In her early twenties, Trotter and her mother were greatly influenced by the Higher Life Movement, and Lilias joined the volunteer force that counseled inquirers during the London campaign meetings of American evangelist Dwight L. Moody.

Although Trotter was a nearly self-taught artist, her mother believed her talent exceptional, and in 1876, she sent some of Lilias' drawings to art critic and social philosopher John Ruskin while all three were staying in Venice—the latter while recovering from the early death of Rose La Touche, a young pupil to whom he had proposed marriage. Ruskin praised Trotter's artistic skill, and she became an informal student and a good friend despite the disparity in their ages. Ruskin told Trotter that if she would devote herself to her art "she would be the greatest living painter and do things that would be Immortal."

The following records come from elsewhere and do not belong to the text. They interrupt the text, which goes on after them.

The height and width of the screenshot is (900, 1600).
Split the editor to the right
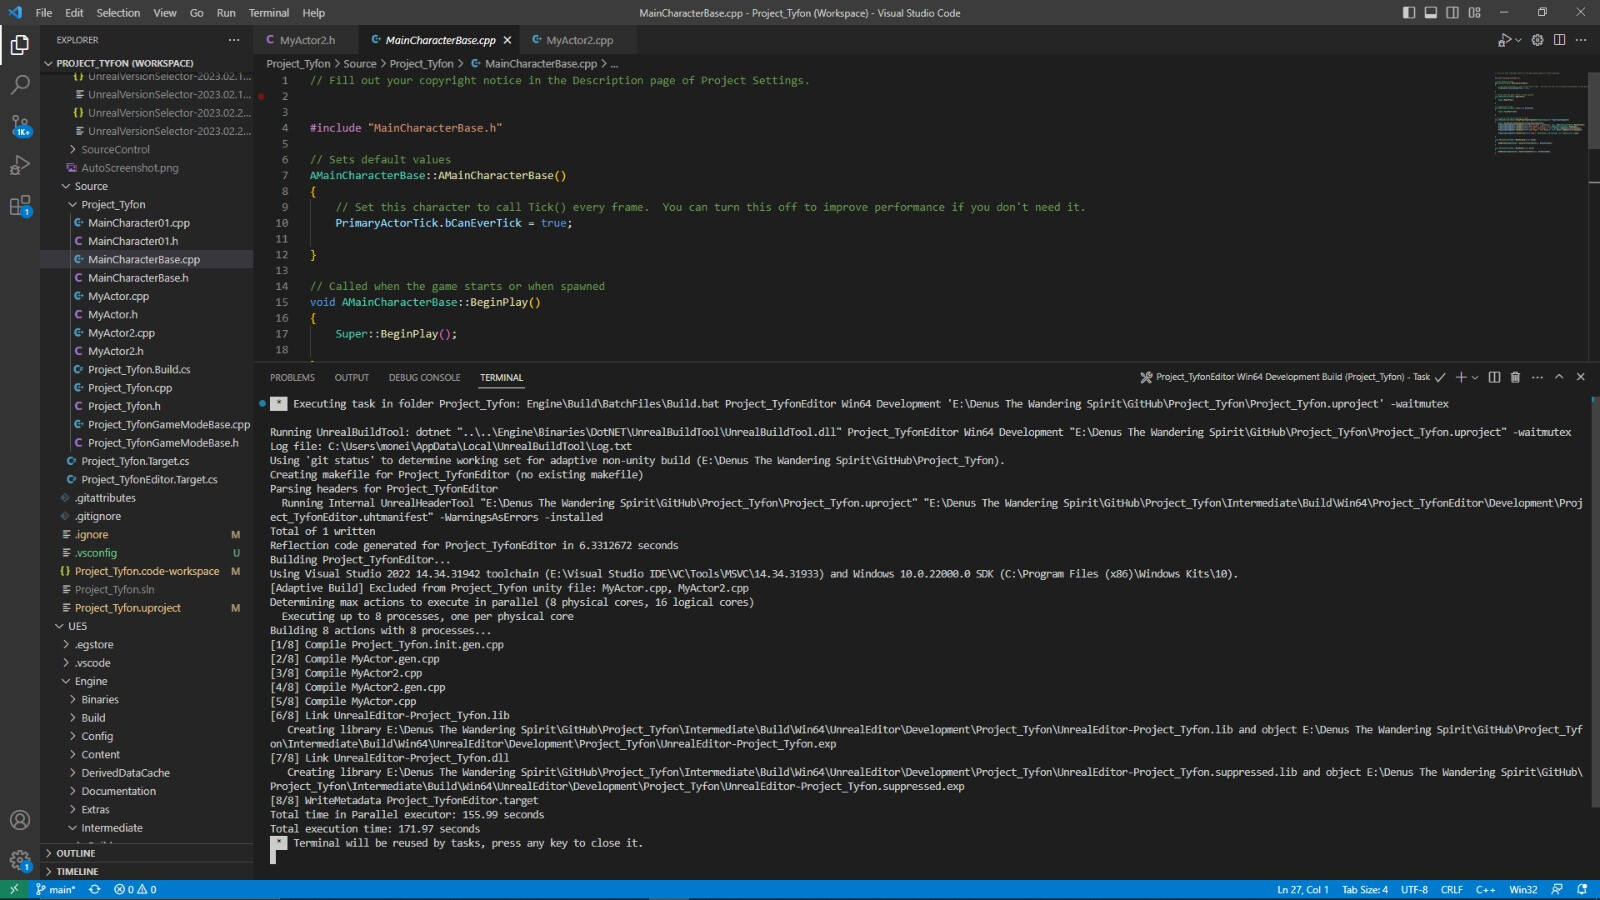[x=1559, y=40]
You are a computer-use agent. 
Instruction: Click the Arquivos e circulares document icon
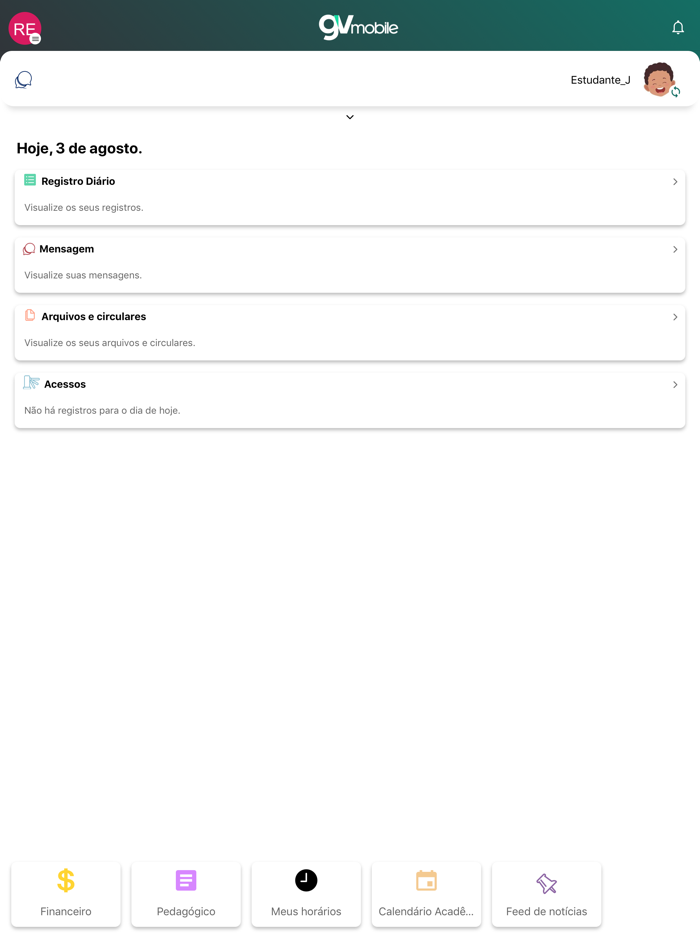[29, 315]
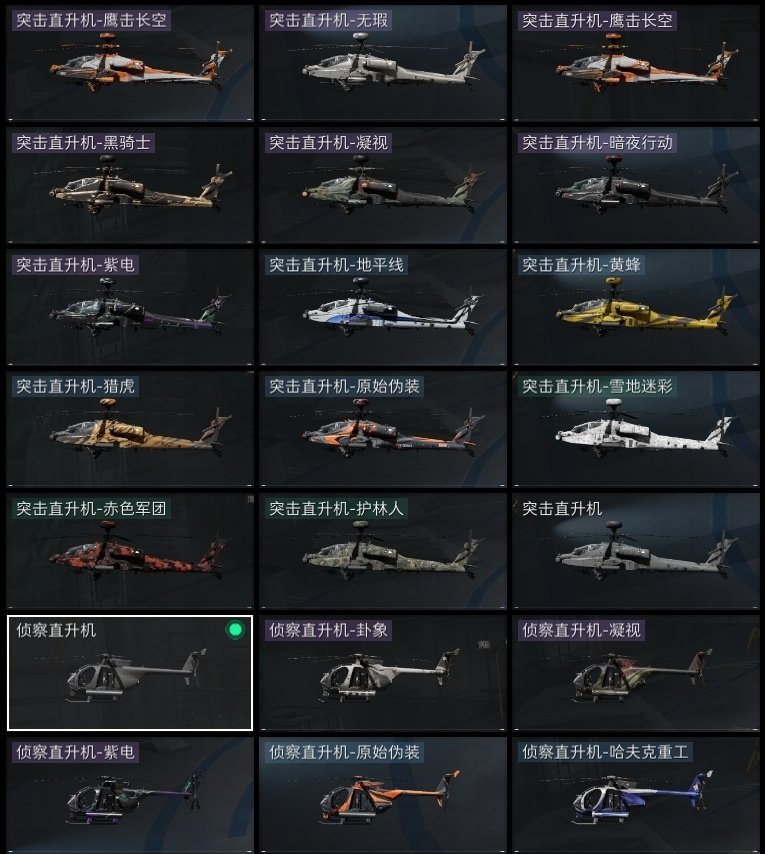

Although Trotter was drawn to the prospect of a life in art, in May 1879, she decided that she could not give herself "to painting and continue still to 'seek first the Kingdom God and His Righteousness.'" She and Ruskin remained friends, and he never entirely relinquished the hope that she might return to art. Trotter became active in the Welbeck Street YWCA and served as secretary, "a voluntary position usually filled by women like herself from wealthy families." She did a considerable amount of teaching and (unusually for respectable young women of the period) fearlessly canvassed the streets alone at night near Victoria Station for prostitutes who might be persuaded to train for an employable skill or to simply spend a night in a hostel. In 1884, suffering from physical and emotional exhaustion, she underwent surgery which, though "slight in nature...left her very ill." Apparently her heart was permanently damaged in the process.